• **Aim of the task**
Which lines of the data below contain "width"? Please show them all.

• **Exercise materials**
>>>
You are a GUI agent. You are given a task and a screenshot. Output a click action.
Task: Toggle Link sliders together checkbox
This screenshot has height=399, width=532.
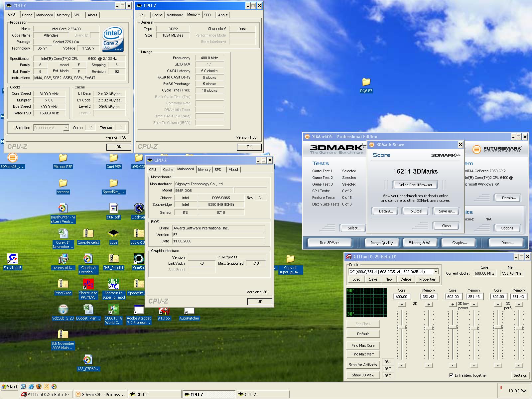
<<<
>>>
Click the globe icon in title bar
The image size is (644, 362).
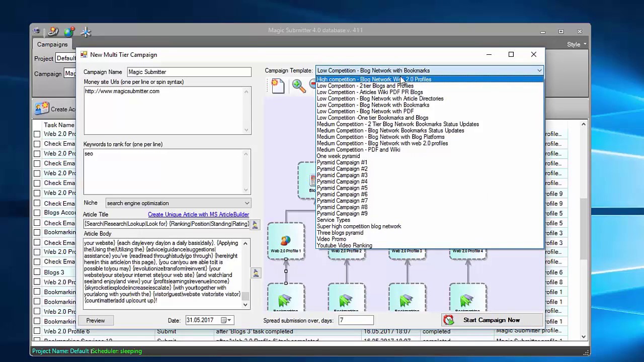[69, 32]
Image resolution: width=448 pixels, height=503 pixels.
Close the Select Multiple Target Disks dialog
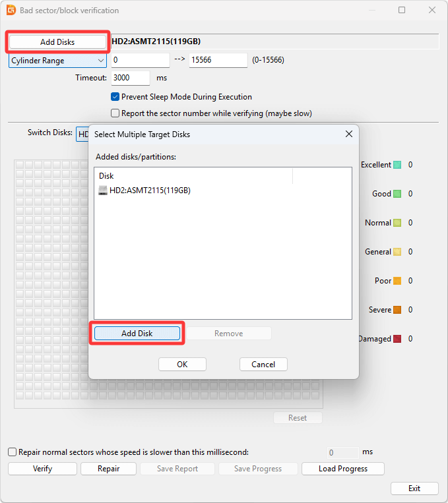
<<<
• **Exercise result**
This screenshot has height=399, width=532.
Image resolution: width=448 pixels, height=503 pixels.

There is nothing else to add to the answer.